To be a Nash Equilibrium, it has to be more than just a stable point, it has to be something that people have incentive to change to and no incentive to change out of. John's heavy paper light scissors mix is something that there is never any incentive to change into because it never wins any games and never comes any better than 2nd place.

-Username17

[Pixels]

A Nash Equilibrium only considers advantage if a single player unilaterally deviates their strategy. If all players use John Magnum's strategy, then one player changing gives that player no benefit. Therefore it is a Nash Equilibrium.

[Username17]

A Nash Equilibrium only considers advantage if a single player unilaterally deviates their strategy. If all players use John Magnum's strategy, then one player changing gives that player no benefit. Therefore it is a Nash Equilibrium.

But since all players won't use John's strategy because there is no advantage to shifting to it in the first place, it is not a Nash Equilibrium. It does not matter if it is a Nash Equilibrium if X so long as X is counterfactual. Which in this case it is.

If even one other player is not using John's strategy, then advantage is to be had in switching to whatever beats that. And then none of the players are using John's strategy. There is simply no reason or method for it to converge at John's point, because it's only stable if there are no other strategies in play. John's equilibrium cannot evolve from any other play environment.

-Username17

[John Magnum]

Where are you getting this requirement that there has to be a positive incentive to switch to the Nash equilibrium? Or that NE have to be the convergence points of iterated best-response play?

[Pixels]

The definition of a Nash Equilibrium does not care whether the players would arrive there by iterating strategies. It only cares that they remain there.

If you have done differential equations, you can think of a Nash Equilibrium as a fixed point. In this case (and in all zero-sum games, actually), the Nash Equilibrium will be a saddle point, with strategies at that point staying put.

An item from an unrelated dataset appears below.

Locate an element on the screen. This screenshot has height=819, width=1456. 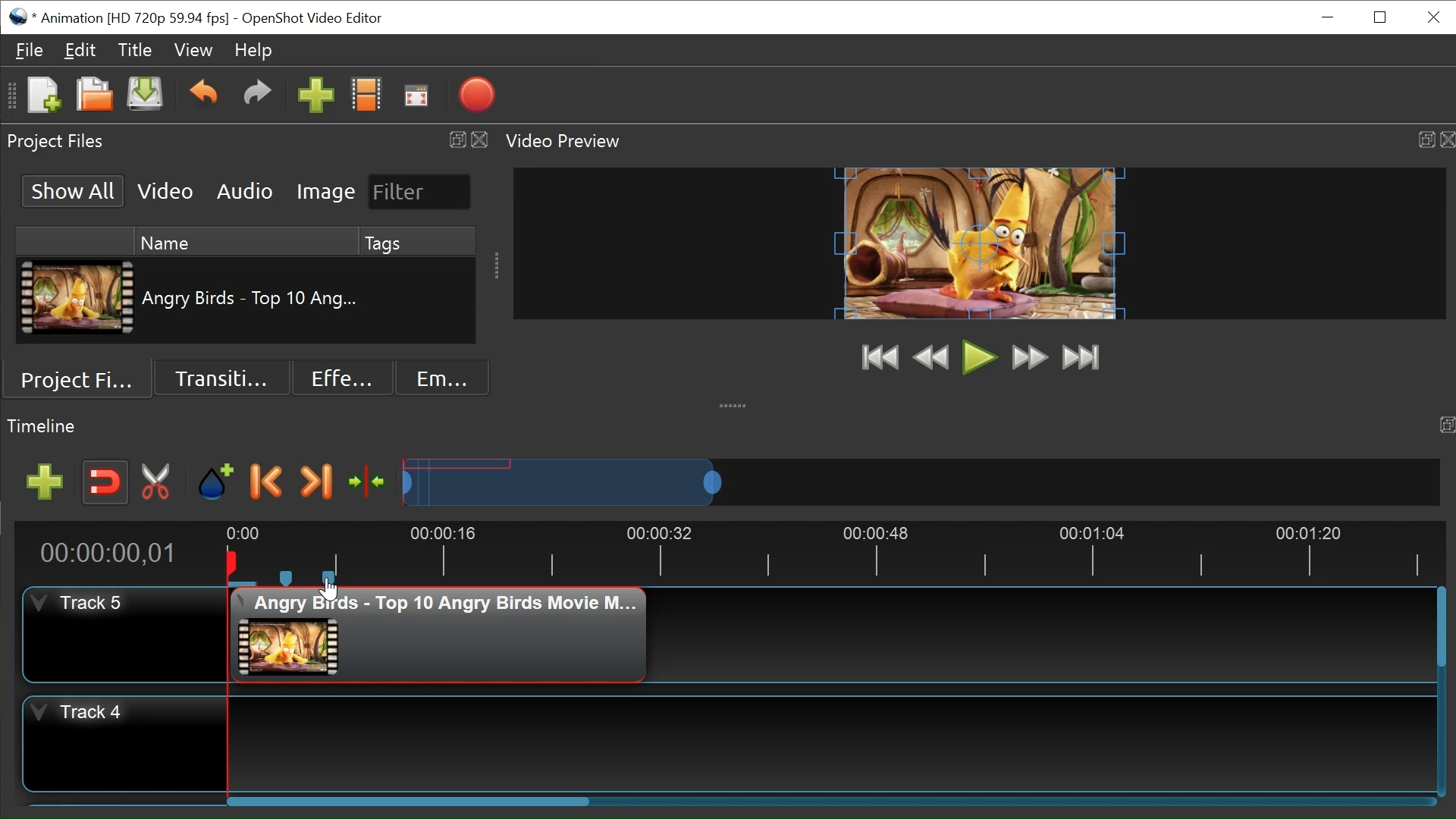
Audio is located at coordinates (244, 192).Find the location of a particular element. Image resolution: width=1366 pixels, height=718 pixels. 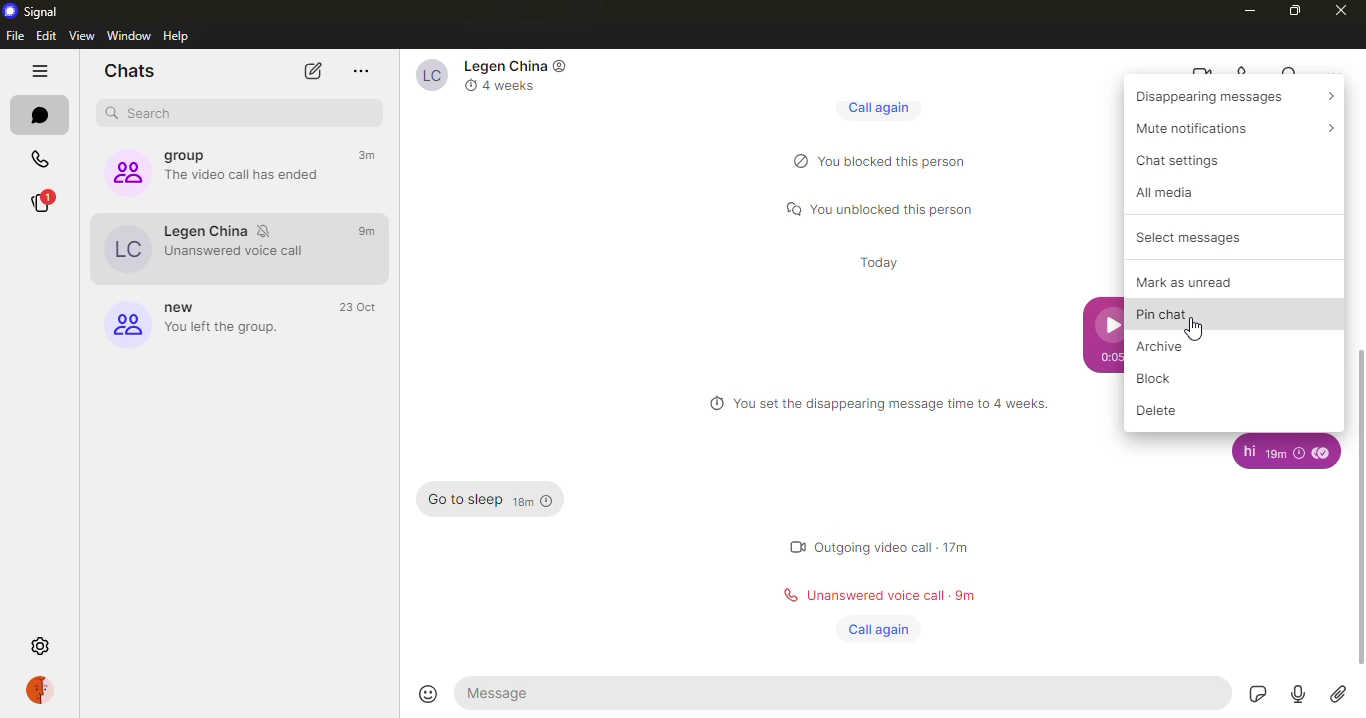

sticker is located at coordinates (1254, 693).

Strategies even infinitesimally off of the point will move away, but it regardless it is still a fixed point.

[DSMatticus]

Okay, look: a Nash equilibrium is the state in which no player can benefit by changing their strategy and only their own strategy. Every player has to stop and think, "if my opponents keep using their strategies, there is nothing I can do to change mine and improve my position."

So let's begin from the simple observation that any strategy can tie itself. Anyone who is down any number of points at all can copy their opponent's strategy and no longer be down any points at all. Any Nash equilibrium for this game must be symmetric, so let's consider only symmetric situations going forward.

Now, if you name a strategy for both players to use and I name a strategy that beats your strategy, then by definition we are not in a Nash equilibrium. Because if player A keeps using your strategy and player B switches to my strategy then they win. If you lose to random chance, you are not at a Nash equilibirum. If you lose to marblepusher, you are not at a Nash equilibrium.

You must name a single strategy that both players look at and immediately think "if my opponent keeps using that strategy, the best I can do is to copy it."

[hyzmarca]

So I'm shopping for cookwear on Amazon and thinking that I'm looking at some good deals and...

Why the fuck do people list lids as separate pieces? No, if you have four pots with four lids that a fucking four piece set. I mean, fuck, what kind of gullible morons do they take us for?

[Koumei]

I think the Nash Equilibrium involves a jackknife powerbomb.

I mean, fuck, what kind of gullible morons do they take us for?

They do it because often enough it actually works. Or rather, some people do it because it works, other people do it because if you list your four pots + lids as "four pieces", some people are jaded enough to assume you mean two pots + lids. If enough people lie in advertising, then anyone who tells the truth in advertising is assumed to also be lying, and just not offering a good deal.